SOURCE:

From Casetext: Smarter Legal Research

Tavenner v. Shaheen (In re Shaheen)

UNITED STATES BANKRUPTCY COURT EASTERN DISTRICT OF VIRGINIA Richmond Division
Nov 26, 2013
Case No. 11-31102-KRH (Bankr. E.D. Va. Nov. 26, 2013)

Opinion

Case No. 11-31102-KRH APN 13-03036-KRH

11-26-2013

In re: GEORGE EASF SHAHEEN, Debtor. LYNN L. TAVENNER, TRUSTEE, Plaintiff, v. GLORIA DEAN SHAHEEN, Defendant.


Chapter 7


MEMORANDUM OPINION

Before the Court is the motion of Defendant, Gloria Dean Shaheen ("Shaheen"), requesting relief from the Court's Order for Turnover of Annuity entered October 18, 2013 (the "Order") under Rule 9024 of the Federal Rules of Bankruptcy Procedure (the "Motion to Reconsider"). The Motion to Reconsider was argued before the Court on November 19, 2013 (the "Hearing on the Motion to Reconsider"). At the conclusion of the Hearing on the Motion to Reconsider, the Court announced that it was going to deny the Motion to Reconsider. This Memorandum Opinion sets forth the Court's findings of fact and conclusions of law pursuant to Rule 7052 of the Federal Rules of Bankruptcy Procedure (the "Bankruptcy Rules").

GIVEN ENTRIES:
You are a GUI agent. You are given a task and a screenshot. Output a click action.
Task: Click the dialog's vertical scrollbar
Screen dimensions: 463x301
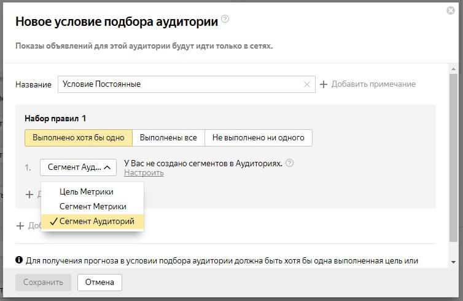click(x=453, y=154)
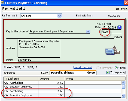This screenshot has width=128, height=101.
Task: Select the Payroll Liabilities tab
Action: (73, 73)
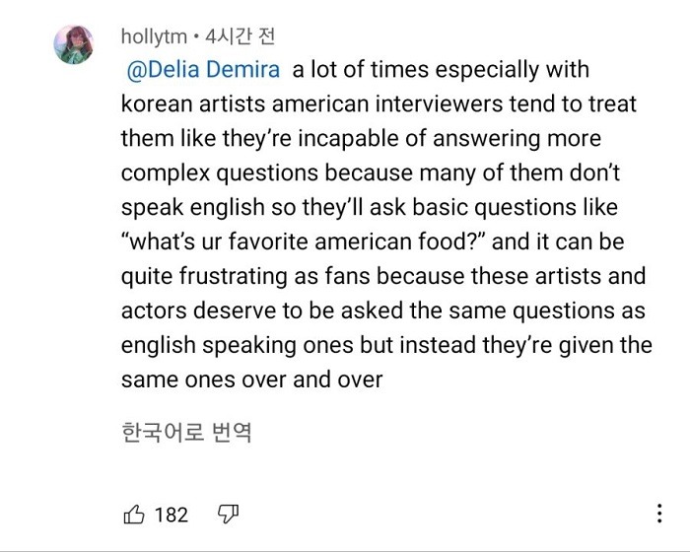This screenshot has height=552, width=690.
Task: Click the line starting 'korean artists american'
Action: [x=379, y=104]
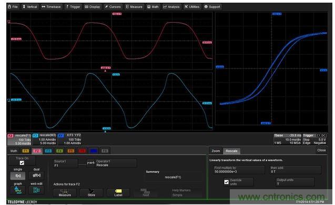
Task: Select the dark blue trace color tab
Action: click(94, 151)
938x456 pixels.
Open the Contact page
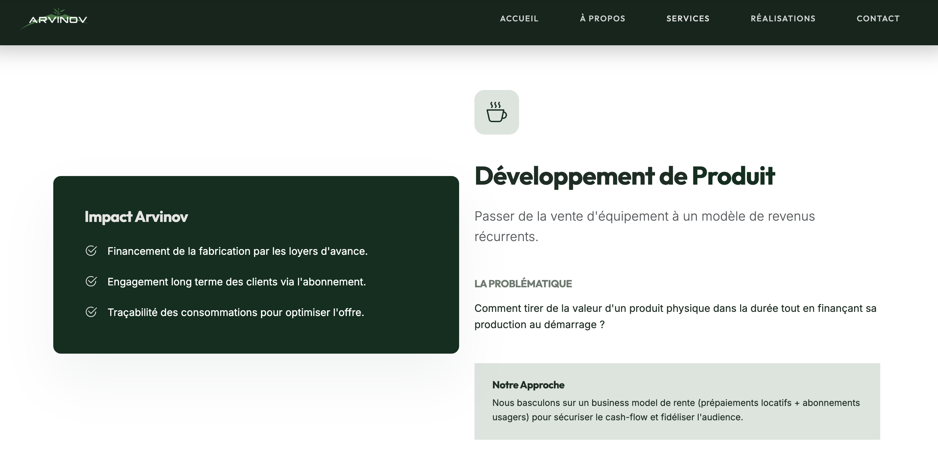click(878, 19)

WRITTEN TASKS:
1. Reproduce every line of the screen-click records verbatim, leaving out the pictures.
2. Carry on the bankruptcy court's memorandum opinion on the annuity turnover dispute, starting right after its last sentence.

TASK-BY-TASK ANSWERS:
1.
You are a GUI agent. You are given a task and a screenshot. Output a click action.
Task: Click the dialog's vertical scrollbar
Screen dimensions: 463x301
click(x=453, y=154)
This screenshot has width=128, height=101.
Task: Select the Payroll Liabilities tab
Action: (73, 73)
This screenshot has height=552, width=690.
Task: Click the line starting 'korean artists american'
Action: [x=379, y=104]
Task: Select the dark blue trace color tab
Action: click(94, 151)
938x456 pixels.
Open the Contact page
click(878, 19)

2.
Findings of fact shall be construed as conclusions of law and conclusions of law shall be construed as findings of fact when appropriate. See Fed. R. Bankr. P. 7052.

The Court has subject matter jurisdiction over this Adversary Proceeding pursuant to 28 U.S.C. §§ 157(a), 1334 and 1452 and the general order of reference from the United States District Court for the Eastern District of Virginia dated August 15, 1984. This is a core proceeding under 28 U.S.C. § 157(b)(2)(A), (H), and (O) in which final orders or judgments may be rendered by a bankruptcy judge. Venue is appropriate in this Court pursuant to 28 U.S.C. § 1409(a).

This Adversary Proceeding arises out of the Chapter 7 Bankruptcy Case filed by George Easf Shaheen (the "Debtor) on February 22, 2011 (the "Petition Date") in this Court. Lynn L. Tavenner is the duly appointed and acting trustee for the Debtor's bankruptcy estate (the "Trustee"). The Trustee filed this Adversary Proceeding against the Debtor's wife in order to avoid certain alleged transfers under 11 U.S.C. §§ 548 and 550 and Va. Code §§ 55-80, 55-81, 55-82 and 55-82.1 (1950 Code of Virginia Annot.). One of the transferred assets that the Trustee was seeking to recover for the benefit of the bankruptcy estate was a Venture Annuity issued by John Hancock Life Insurance Company, account number 2627691 (the "Annuity").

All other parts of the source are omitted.